So const is really a tricky subject, and C++ didn’t help!
Actually the only thing I see wrong with Python is that it still ships with the Tkinter GUI toolkit as its standard for GUIs. This toolkit is obsolete in two ways, the first being its Motif look under Linux and BSD based platforms using x11 and the second being its virtually Windows 3.x widget choice and functionality. Yet another problem with Tkinter is that it requires the running of TWO programming language interpreters (both TK and Python) for GUI programs making it slower than managed languages having their own GUI toolkits like Java/Swing and C#/Forms.
What Python needs in the GUI area is either a toolkit coded in Python itself with modern widget design, choice and functionality so that only one interpreter/managed environment is needed to run them ala Java/Swing and C#/Forms or shipping with one of the popular C++ toolkits used with Python probably wxWidgets/wxPython rather than the obsolete and second interpreter dependent Tkinter.
I completely agree. I personally like PyQt better than wxPython, but either one would be a huge improvement over Tk.
I think it would have to be a native python toolkit or wxPython because I believe that the python developers want Python available to Proprietary and F/OSS software on an equal basis. The high prices for QT licenses would proclude this if pyQT were used as the shipping GUI library for Python. however wxWidgets does have a pretty complete and modern widget set. (Only drag and drop and tool tips are missing from the wxUniversal x11 based version of wxwidgets which is probably the one that should be used with *nix based python distributions to prevent GTK dependency conflicts between Linux and BSD distributions. These conflicts are also present with QT
with people running version 2, 3 and 4 software these days depending on the power of their computers.

━━━━━━━━━━━━━━━━

Instructions for the task: In the discussion of Python's GUI toolkit, which two features are said to be missing from the wxUniversal x11 based version of wxWidgets?

Data block:
━━━━━━━━━━━━━━━━

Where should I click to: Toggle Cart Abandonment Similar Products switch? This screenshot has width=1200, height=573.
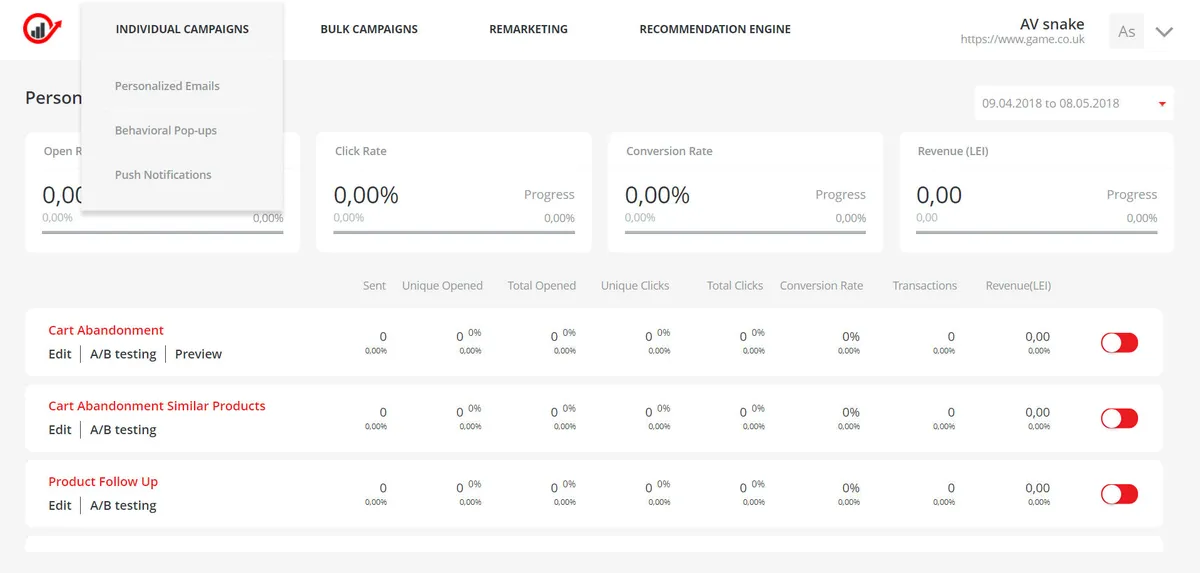click(1119, 418)
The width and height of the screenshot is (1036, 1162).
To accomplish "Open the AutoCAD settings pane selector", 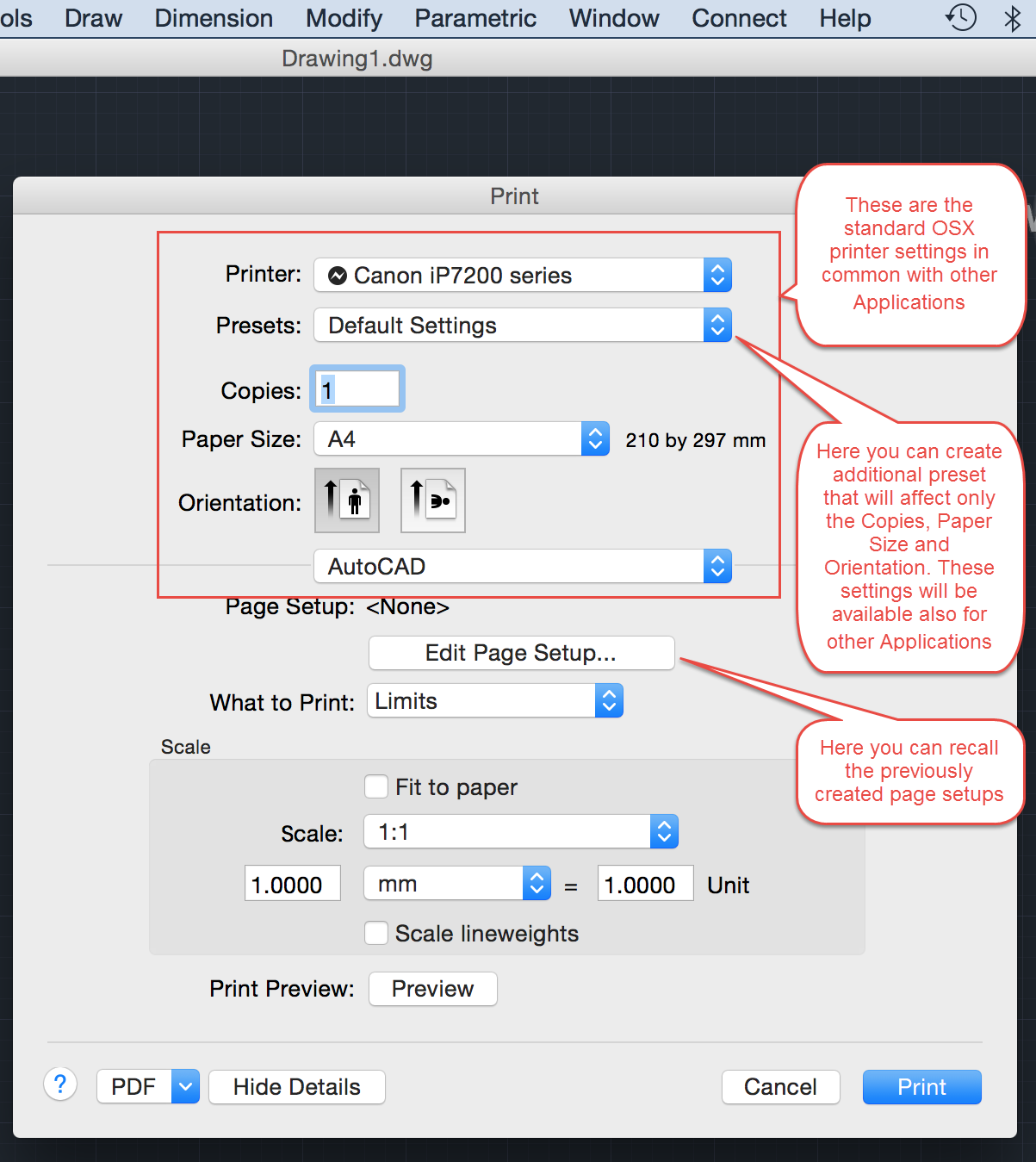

━━━━━━━━━━━━━━━━

Written answer: Drag and drop and tool tips.